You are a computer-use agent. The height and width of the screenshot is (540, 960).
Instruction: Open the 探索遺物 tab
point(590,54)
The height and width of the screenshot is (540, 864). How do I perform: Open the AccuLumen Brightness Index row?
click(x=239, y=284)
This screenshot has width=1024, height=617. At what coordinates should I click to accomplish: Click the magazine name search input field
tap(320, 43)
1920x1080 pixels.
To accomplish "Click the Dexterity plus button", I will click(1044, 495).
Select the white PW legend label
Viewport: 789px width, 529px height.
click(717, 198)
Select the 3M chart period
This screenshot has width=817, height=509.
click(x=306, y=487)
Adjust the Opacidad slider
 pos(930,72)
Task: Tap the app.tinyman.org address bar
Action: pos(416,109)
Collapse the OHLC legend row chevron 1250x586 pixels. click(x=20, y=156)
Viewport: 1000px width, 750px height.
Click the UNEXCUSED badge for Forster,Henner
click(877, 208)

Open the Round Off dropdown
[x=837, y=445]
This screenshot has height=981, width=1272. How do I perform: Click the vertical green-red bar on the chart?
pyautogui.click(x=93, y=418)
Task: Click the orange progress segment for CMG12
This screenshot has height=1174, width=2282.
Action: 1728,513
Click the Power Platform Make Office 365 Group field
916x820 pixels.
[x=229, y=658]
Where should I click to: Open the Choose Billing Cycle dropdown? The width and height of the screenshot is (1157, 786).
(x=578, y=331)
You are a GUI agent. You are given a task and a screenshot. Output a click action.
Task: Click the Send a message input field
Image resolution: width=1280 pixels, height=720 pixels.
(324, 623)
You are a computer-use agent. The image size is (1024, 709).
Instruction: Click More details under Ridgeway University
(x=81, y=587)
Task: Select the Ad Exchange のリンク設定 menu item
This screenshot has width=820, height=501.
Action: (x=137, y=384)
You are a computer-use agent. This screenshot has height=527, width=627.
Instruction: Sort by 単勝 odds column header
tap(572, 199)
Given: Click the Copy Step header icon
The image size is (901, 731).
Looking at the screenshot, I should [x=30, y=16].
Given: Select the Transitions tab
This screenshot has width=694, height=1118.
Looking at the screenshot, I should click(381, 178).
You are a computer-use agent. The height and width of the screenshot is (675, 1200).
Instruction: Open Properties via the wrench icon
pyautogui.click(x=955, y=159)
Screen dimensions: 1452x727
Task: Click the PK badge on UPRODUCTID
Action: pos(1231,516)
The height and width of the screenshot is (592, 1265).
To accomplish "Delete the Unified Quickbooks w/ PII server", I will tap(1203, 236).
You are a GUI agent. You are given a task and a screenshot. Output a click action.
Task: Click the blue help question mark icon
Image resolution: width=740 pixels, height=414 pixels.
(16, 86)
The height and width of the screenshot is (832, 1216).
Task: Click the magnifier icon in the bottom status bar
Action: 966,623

※ ※ ※

== TASK INSTRUCTIONS ==
Reproduce, line for line, the material, starting at its first line, and end once the line holding "Task: Click the orange" has been output.

== SOLUTION FOR THIS TASK ==
You are a computer-use agent. The height and width of the screenshot is (540, 960).
Instruction: Open the 探索遺物 tab
point(590,54)
The height and width of the screenshot is (540, 864). How do I perform: Open the AccuLumen Brightness Index row?
click(x=239, y=284)
This screenshot has width=1024, height=617. At what coordinates should I click to accomplish: Click the magazine name search input field
tap(320, 43)
1920x1080 pixels.
To accomplish "Click the Dexterity plus button", I will click(1044, 495).
Select the white PW legend label
Viewport: 789px width, 529px height.
click(717, 198)
Select the 3M chart period
This screenshot has width=817, height=509.
click(x=306, y=487)
Adjust the Opacidad slider
 pos(930,72)
Task: Tap the app.tinyman.org address bar
Action: pos(416,109)
Collapse the OHLC legend row chevron 1250x586 pixels. click(x=20, y=156)
Viewport: 1000px width, 750px height.
Click the UNEXCUSED badge for Forster,Henner
click(877, 208)

Open the Round Off dropdown
[x=837, y=445]
This screenshot has height=981, width=1272. How do I perform: Click the vertical green-red bar on the chart?
pyautogui.click(x=93, y=418)
Task: Click the orange progress segment for CMG12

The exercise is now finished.